There is something advertised on Classic FM that you can buy, called ‘Classic Ephemera’. I didn’t listen for long enough (having arrived at my destination) to tell you what it might be; a book, a CD – I don’t know, but I caught the flavour of the idea quickly enough. The great composers’ lives were full of entertaining episodes, it seems, and a non-thorough knowledge of these will enhance your listening experience no end.

This is part of a light, fluffy halo that surrounds ‘classical’ music in media settings; there seem to be certain dos and don’ts where it is concerned. The biggest ‘don’t’ is ‘don’t have any conflict associated with it’. One of the ‘dos’ is ‘do place products associated with comfort, snobbery and success beside it’. Politically this is a noxious combination. It says classical music is for the ‘I’m all right Jack (keep your hands off my stack)’ sector of society. This might sound like a rant, but consider RTÉ lyric fm’s Drivetime Classics, brought to you by none other than BMW. Or the recent RTÉ television show The Symphony Sessions sponsored by Penfolds Wines. Meanwhile, the fluffy, non-confrontational aspect is embodied by the relentlessly cheery and largely witless presentation that seems to go with classical radio, and often television.

Concerning the general case of music and politics, is it in the nature of music itself to be so disengaged from anything resembling intellectual content? Writing, visual arts, films, and so on, have all rubbed up against the political, ideological or philosophical systems that surrounded them. Classical music, on the whole, has tended to either actively support or else silently assent to every form of political/ideological control. This is in spite of the fact that many individual composers have positioned themselves against the regime or system of the day. (Folk music, in complete contrast, and especially in Ireland, was able to express freely every sort of urge to resist.) There are historical reasons for this; firstly classical music was reliant on patronage, either of court or church. Later on, the support of the middle classes came strongly into play. At that stage classical music – rather conveniently – started to exalt the superiority of ‘pure music’: music without a text. Once music is free of text it is silently backing whatever depravity the funder is up to.

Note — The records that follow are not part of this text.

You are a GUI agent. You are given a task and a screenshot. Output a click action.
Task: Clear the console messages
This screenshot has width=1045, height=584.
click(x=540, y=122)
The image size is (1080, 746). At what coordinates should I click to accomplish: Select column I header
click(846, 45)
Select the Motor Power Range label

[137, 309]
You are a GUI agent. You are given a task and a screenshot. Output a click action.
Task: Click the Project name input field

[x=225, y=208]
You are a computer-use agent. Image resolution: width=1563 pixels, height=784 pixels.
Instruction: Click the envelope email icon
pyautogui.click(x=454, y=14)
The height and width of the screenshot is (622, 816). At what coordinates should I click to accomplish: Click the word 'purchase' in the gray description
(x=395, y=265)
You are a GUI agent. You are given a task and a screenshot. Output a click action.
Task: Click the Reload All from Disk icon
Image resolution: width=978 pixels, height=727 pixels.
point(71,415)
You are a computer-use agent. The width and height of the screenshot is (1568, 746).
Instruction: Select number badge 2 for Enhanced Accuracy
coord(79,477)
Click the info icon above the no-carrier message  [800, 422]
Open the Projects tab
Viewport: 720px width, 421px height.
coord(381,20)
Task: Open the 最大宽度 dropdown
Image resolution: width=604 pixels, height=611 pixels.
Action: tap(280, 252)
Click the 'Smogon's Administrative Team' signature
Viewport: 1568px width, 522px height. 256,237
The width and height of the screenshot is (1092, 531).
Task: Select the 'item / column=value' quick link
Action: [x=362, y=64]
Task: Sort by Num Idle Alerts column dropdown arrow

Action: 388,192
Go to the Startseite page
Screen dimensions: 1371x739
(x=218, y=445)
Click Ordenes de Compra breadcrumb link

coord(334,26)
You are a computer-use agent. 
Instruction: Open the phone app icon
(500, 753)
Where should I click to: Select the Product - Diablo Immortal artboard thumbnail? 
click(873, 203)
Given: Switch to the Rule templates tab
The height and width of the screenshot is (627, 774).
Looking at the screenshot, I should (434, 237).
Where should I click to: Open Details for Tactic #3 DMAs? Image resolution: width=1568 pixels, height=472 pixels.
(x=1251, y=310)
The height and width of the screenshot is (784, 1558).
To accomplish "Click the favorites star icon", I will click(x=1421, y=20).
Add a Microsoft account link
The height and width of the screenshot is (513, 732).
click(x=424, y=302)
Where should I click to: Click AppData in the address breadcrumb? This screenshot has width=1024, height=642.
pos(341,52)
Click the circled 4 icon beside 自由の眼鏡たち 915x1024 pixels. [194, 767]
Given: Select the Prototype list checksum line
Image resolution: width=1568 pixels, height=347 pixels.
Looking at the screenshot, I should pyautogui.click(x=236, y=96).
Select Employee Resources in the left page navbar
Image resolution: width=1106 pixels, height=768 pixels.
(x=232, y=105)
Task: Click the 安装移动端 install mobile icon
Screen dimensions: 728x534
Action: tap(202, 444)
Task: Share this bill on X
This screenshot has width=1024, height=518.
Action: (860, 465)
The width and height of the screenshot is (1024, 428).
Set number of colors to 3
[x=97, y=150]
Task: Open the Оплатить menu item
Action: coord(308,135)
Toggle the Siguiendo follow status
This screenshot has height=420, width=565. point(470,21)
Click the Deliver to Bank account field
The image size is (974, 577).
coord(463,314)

There are some very real examples of this in recent times. Ceaucescu in Romania kept contemporary composers in a very comfortable position: he exalted the ‘new’ in all art, but obviously brooked no opposition. As recently as the early 1990s you could go looking in a music shop in Bucharest for scores of Brahms and no-one there knew what you were asking for, yet scores from the Romanian composers union were sitting there, published and distributed by the state. But of course, at the same time, writers were hounded by the Securitate.

What composers think
If only this was all just a problem in history: but the composer of today and tomorrow inherits the problem from the composer of the past. Whether one agrees or disagrees with various prevailing truisms, one is without a position, and therefore assenting, if one is writing instrumental music all the time. For composers, there is the uncomfortable societal assumption that you are naturally on the side of Pangloss. It is somewhat a shame that the public never gets to find out what composers actually think about anything, while other types of artist and indeed songwriters are out there expressing discontent with the evils of the political status quo. Even despite clear public examples of Irish composers taking a stand of one kind or another (for example, Raymond Deane’s huge involvement in the Ireland Palestine Solidarity Campaign, or Fergus Johnston’s opera Bitter Fruit) you don’t, as a rule, find them talking on RTÉ lyric fm, or Rattlebag, or The Late Late Show. This is because contemporary music is (a) generally unknown and (b) it is seen as part of ‘classical music’ which, as everyone knows, is ‘establishment’. Although I mentioned the tradition of the folk ballad, nowadays more and more non-classical music is politically neutral, holding a mirror up to its consumer. Rock music still manages to trade on its past reputation for being anti-establishment, although by now that is mostly just a fading and threadbare backdrop to a naked thirst for celebrity and riches. But so long as the songs have words there is the constant potential for dissent.

But is there any political dimension to those musical forms that have no text? There is the immediate problem that any sounds can be married, shotgun-style, to any image or message; advertising gives countless examples of this. Yet there is a quasi-political statement in the creation of complex works that do not bow down to commercial pressures and are not designed to be ‘saleable’ per se. It is politics with a pretty small ‘p’, and it rests on ideals that are nowadays so unfashionable as to attract almost universal ridicule, but the artist is expressing and inventing without any societal constraints whatever. That itself is important as an act of freedom.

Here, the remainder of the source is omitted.